In a grim November 3rd Wall Street Journal piece (buried inside 
the paper), Yochi Dreazen reported record suicide rates for a 
stressed-out U.S. Army. Sixteen soldiers killed themselves in 
October alone, 134 so far this year, essentially ensuring that 
last year's "record" of 140 suicides will be broken. This 
represents a startling 37% jump in suicides since 2006 and, for 
the first time, puts the suicide rate in the Army above that of 
the general U.S. population.

After eight years of two major counterinsurgency wars (and various 
minor encounters in what used to be called the Global War on 
Terror), with many soldiers experiencing multiple tours of duty, 
with approximately 120,000 U.S. troops still in Iraq and almost 
70,000 in Afghanistan, with the Afghan War clearly in an 
escalatory phase, commanders in the field calling for 
40,000-80,000 more American troops, and base construction on the 
rise, the military's internal problems are clearly escalating as well.

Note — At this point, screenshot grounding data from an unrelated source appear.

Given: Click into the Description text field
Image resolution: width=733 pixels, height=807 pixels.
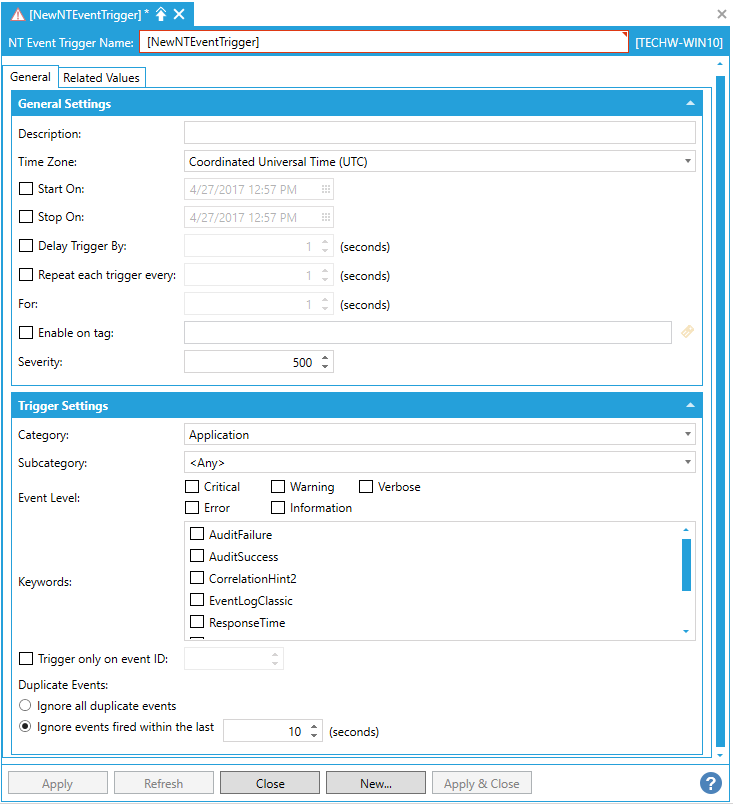Looking at the screenshot, I should point(439,133).
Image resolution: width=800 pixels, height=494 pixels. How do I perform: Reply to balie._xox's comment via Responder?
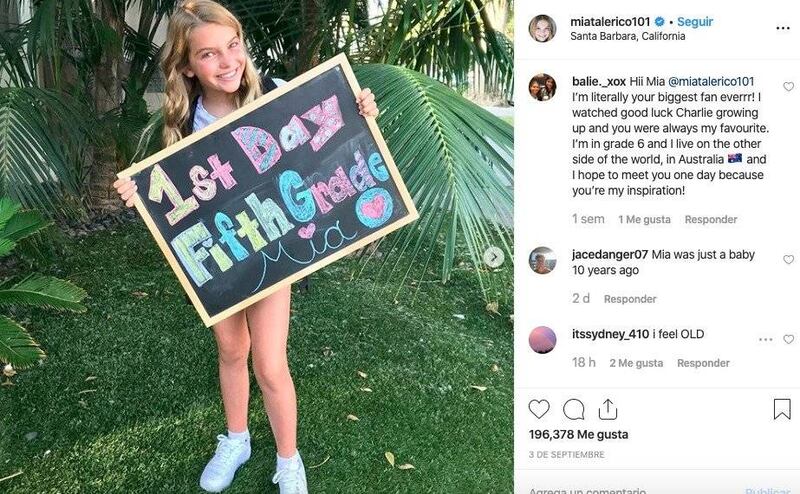pos(711,219)
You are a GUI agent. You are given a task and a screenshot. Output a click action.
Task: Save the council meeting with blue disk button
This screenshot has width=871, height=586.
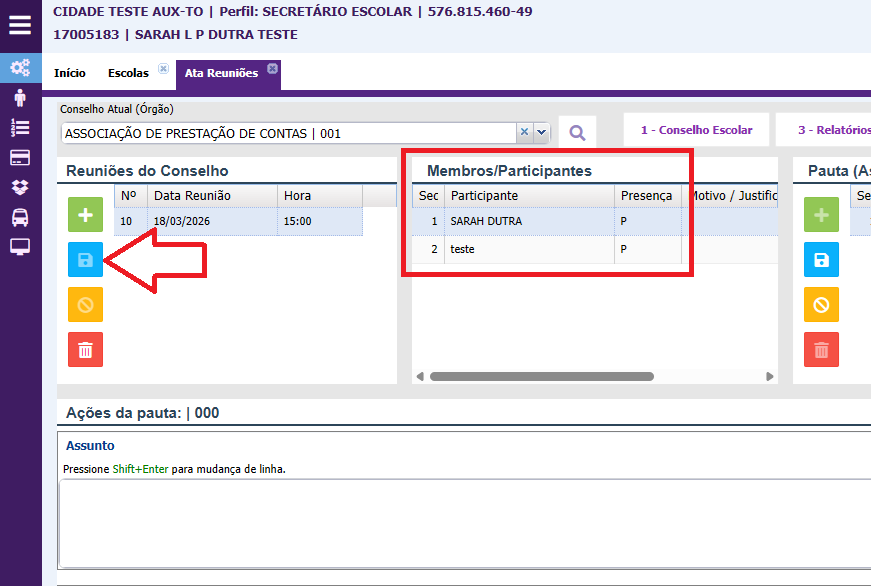click(85, 260)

As Dahr Jamail, author of The Will to Resist: Soldiers Who Refuse 
to Fight in Iraq and Afghanistan, and Sarah Lazare report, under 
these circumstances, the Army is digging deep for deployable 
troops; in fact, it's dipping into a pool of soldiers who have 
already been damaged or even broken by their experiences in our 
war zones -- and that's just to meet present deployment needs. 
Perhaps it's not surprising then that Dreazen included this 
striking passage in his report: "At a White House meeting Friday, 
the Joint Chiefs of Staff urged President Barack Obama to send 
fresh troops to Afghanistan only if they have spent at least a 
year in the U.S. since their last overseas tour, according to 
people familiar with the matter. If Mr. Obama agreed to that 
condition, many potential Afghanistan reinforcements wouldn't be 
available until next summer at the earliest."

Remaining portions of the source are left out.